**Questions on the material**:
1. List the specialties named in the last line of the hospice forum thread below.
2. In the hospice forum thread below, rewrite the stretch from "ErinS, BSN, RN" through "a hospice nurses.", changing "vacations" to "weekend trips".
3. In the hospice forum thread below, how old does the reply from ErinS say the writer is?

**Document excerpt**:
******************************

I'm wondering if any hospice nurses out there can give me some tips on supporting my husband who is just starting as a hospice nurse?

Specifically, what can I do to support what he is doing for others? I've read a lot of the posts that talk about how emotionally draining it can be, is there anything I can do to refill the tank so to speak?

Thanks in advance for your help.

ErinS, BSN, RN

Specializes in Hospice.

Understand that he may come home stressed and cranky, and that it was probably a tough day. Encourage him to exercise. Plan vacations and do not let him bring his phone. Understand the possibility that he will be driven to get your estate planning done. I am 25 and my husband has my POA, living will, funeral plans, and detailed instructions on how to make decisions for me (beyond don't keep me alive as a vegetable). That is the best advice I have, as a hospice nurses.


Specializes in Med/Surg, Tele, Dialysis, Hospice. Has 26 years experience.

******************************

**Provided data**:

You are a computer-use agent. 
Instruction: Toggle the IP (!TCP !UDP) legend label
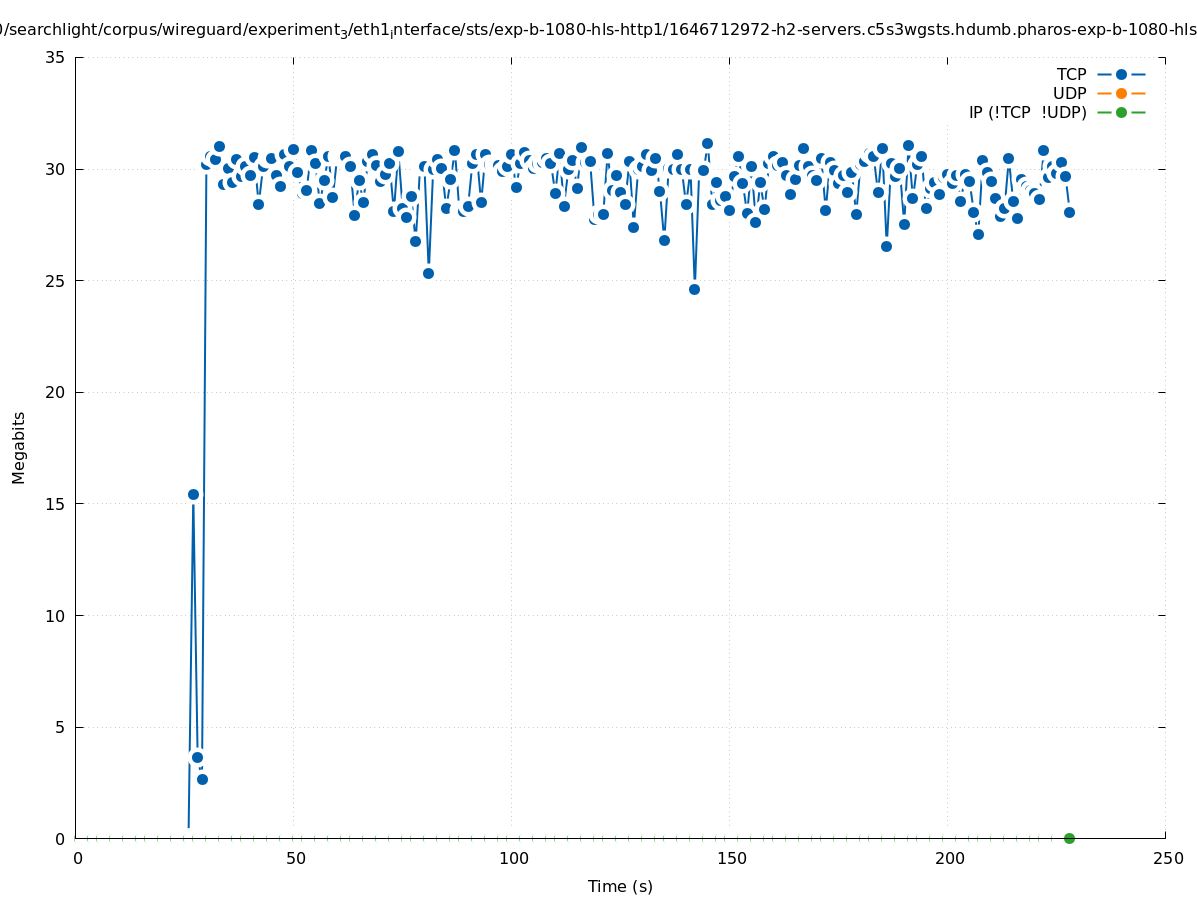click(x=1027, y=112)
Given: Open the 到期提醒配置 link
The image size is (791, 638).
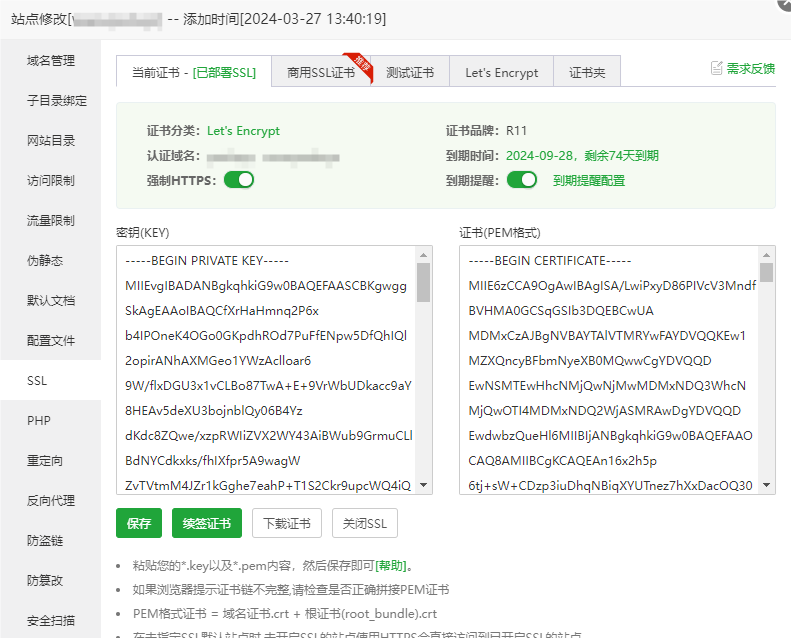Looking at the screenshot, I should pos(588,181).

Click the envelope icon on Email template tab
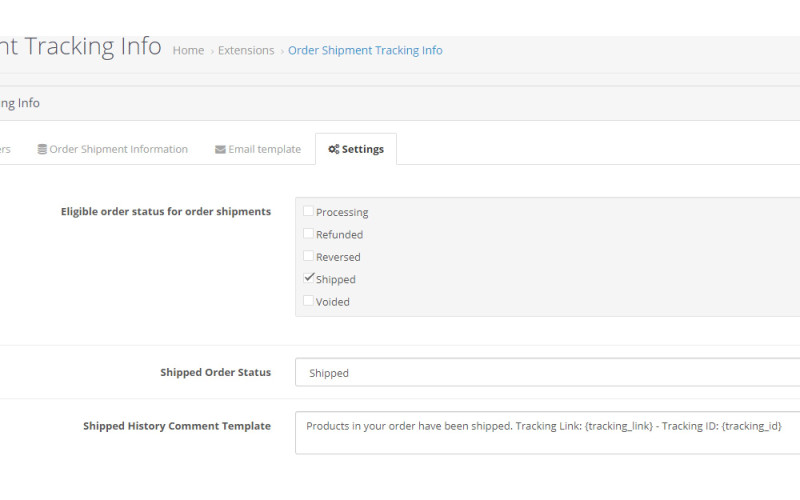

******************************

**Answers per task**:
1. Med/Surg, Tele, Dialysis, Hospice

2.
ErinS, BSN, RN

Specializes in Hospice.

Understand that he may come home stressed and cranky, and that it was probably a tough day. Encourage him to exercise. Plan weekend trips and do not let him bring his phone. Understand the possibility that he will be driven to get your estate planning done. I am 25 and my husband has my POA, living will, funeral plans, and detailed instructions on how to make decisions for me (beyond don't keep me alive as a vegetable). That is the best advice I have, as a hospice nurses.

3. 25